* SUPPLIED INFORMATION
○ ○ ○ ○
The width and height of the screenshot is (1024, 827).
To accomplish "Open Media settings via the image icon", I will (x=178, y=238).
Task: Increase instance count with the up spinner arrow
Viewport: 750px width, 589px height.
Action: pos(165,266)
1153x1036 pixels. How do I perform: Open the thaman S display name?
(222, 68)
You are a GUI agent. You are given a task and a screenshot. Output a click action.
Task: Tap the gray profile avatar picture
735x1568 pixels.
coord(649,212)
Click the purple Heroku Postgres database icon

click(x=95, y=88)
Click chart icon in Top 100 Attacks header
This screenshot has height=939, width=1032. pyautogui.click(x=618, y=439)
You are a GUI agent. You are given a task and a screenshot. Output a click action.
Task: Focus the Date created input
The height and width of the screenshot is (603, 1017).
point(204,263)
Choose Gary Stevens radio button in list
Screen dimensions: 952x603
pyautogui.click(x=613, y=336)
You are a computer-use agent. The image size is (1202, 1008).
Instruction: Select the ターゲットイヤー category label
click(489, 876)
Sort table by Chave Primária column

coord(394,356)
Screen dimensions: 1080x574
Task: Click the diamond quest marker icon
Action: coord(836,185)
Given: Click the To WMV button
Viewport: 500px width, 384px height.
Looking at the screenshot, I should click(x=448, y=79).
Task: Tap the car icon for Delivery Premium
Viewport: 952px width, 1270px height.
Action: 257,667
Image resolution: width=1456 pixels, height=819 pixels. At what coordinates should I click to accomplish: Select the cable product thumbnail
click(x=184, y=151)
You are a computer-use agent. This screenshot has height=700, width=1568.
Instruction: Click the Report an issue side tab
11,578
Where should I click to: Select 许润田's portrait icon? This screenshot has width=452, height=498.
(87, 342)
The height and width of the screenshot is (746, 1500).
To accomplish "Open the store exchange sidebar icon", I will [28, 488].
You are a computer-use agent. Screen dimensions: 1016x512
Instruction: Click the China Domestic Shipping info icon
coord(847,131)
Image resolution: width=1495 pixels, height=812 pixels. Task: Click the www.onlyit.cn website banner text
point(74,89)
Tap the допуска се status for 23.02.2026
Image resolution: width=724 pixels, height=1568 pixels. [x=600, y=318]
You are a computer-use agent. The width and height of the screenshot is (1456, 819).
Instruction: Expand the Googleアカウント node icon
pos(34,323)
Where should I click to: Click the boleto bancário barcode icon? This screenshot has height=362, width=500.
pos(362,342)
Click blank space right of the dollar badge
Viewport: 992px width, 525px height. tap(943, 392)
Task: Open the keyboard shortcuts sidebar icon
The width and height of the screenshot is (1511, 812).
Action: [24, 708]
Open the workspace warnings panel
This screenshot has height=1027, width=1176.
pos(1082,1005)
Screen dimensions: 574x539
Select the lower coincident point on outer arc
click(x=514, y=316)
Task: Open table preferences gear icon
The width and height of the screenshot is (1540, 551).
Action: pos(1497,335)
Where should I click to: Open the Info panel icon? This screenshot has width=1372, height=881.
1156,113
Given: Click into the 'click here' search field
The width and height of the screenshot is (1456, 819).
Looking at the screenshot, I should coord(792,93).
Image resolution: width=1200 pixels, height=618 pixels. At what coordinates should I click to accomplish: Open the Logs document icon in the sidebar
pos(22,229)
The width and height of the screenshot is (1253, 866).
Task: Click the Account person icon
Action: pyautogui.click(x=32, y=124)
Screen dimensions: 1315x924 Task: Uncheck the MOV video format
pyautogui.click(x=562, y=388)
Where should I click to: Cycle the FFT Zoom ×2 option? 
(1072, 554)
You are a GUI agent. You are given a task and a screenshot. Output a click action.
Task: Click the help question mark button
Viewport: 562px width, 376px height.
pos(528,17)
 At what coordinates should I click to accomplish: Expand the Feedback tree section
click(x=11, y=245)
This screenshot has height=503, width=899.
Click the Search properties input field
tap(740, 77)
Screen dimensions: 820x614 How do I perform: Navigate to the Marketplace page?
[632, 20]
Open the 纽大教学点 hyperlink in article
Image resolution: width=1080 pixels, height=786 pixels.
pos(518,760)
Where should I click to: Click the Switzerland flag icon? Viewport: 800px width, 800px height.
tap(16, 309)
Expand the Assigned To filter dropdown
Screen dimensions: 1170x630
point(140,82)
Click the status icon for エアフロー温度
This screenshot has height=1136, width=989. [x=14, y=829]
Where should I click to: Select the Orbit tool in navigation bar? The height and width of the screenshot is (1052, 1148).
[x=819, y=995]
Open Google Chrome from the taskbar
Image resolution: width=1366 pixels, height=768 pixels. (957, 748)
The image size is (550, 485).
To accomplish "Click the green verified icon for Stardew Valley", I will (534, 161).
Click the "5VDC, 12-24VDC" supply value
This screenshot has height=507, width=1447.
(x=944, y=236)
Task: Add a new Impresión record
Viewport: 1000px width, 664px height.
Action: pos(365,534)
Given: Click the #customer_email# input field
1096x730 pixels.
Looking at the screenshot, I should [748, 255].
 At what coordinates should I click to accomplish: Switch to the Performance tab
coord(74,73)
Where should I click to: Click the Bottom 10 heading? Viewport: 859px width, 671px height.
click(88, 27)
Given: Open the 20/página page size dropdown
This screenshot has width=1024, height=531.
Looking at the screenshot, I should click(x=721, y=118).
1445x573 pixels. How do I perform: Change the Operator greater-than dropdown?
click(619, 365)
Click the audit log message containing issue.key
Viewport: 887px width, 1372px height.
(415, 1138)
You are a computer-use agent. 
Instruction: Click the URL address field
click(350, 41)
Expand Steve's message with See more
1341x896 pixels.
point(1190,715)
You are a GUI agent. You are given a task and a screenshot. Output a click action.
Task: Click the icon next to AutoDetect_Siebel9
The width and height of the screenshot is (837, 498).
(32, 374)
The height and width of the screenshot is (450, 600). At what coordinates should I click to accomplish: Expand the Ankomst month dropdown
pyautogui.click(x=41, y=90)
○ ○ ○ ○
* WRITTEN EXERCISE
Convert the material above, starting at the line that contains "You are a computer-use agent. The image" and ending at the line that contains "Image resolution: width=724", into a JSON list of strings with one string per line and blank lines omitted.

* ANSWER TO THIS EXERCISE
[
  "You are a computer-use agent. The image size is (1202, 1008).",
  "Instruction: Select the ターゲットイヤー category label",
  "click(489, 876)",
  "Sort table by Chave Primária column",
  "coord(394,356)",
  "Screen dimensions: 1080x574",
  "Task: Click the diamond quest marker icon",
  "Action: coord(836,185)",
  "Given: Click the To WMV button",
  "Viewport: 500px width, 384px height.",
  "Looking at the screenshot, I should click(x=448, y=79).",
  "Task: Tap the car icon for Delivery Premium",
  "Viewport: 952px width, 1270px height.",
  "Action: 257,667",
  "Image resolution: width=1456 pixels, height=819 pixels. At what coordinates should I click to accomplish: Select the cable product thumbnail",
  "click(x=184, y=151)",
  "You are a computer-use agent. This screenshot has height=700, width=1568.",
  "Instruction: Click the Report an issue side tab",
  "11,578",
  "Where should I click to: Select 许润田's portrait icon? This screenshot has width=452, height=498.",
  "(87, 342)",
  "The height and width of the screenshot is (746, 1500).",
  "To accomplish \"Open the store exchange sidebar icon\", I will [28, 488].",
  "You are a computer-use agent. Screen dimensions: 1016x512",
  "Instruction: Click the China Domestic Shipping info icon",
  "coord(847,131)",
  "Image resolution: width=1495 pixels, height=812 pixels. Task: Click the www.onlyit.cn website banner text",
  "point(74,89)",
  "Tap the допуска се status for 23.02.2026",
  "Image resolution: width=724 pixels, height=1568 pixels. [x=600, y=318]"
]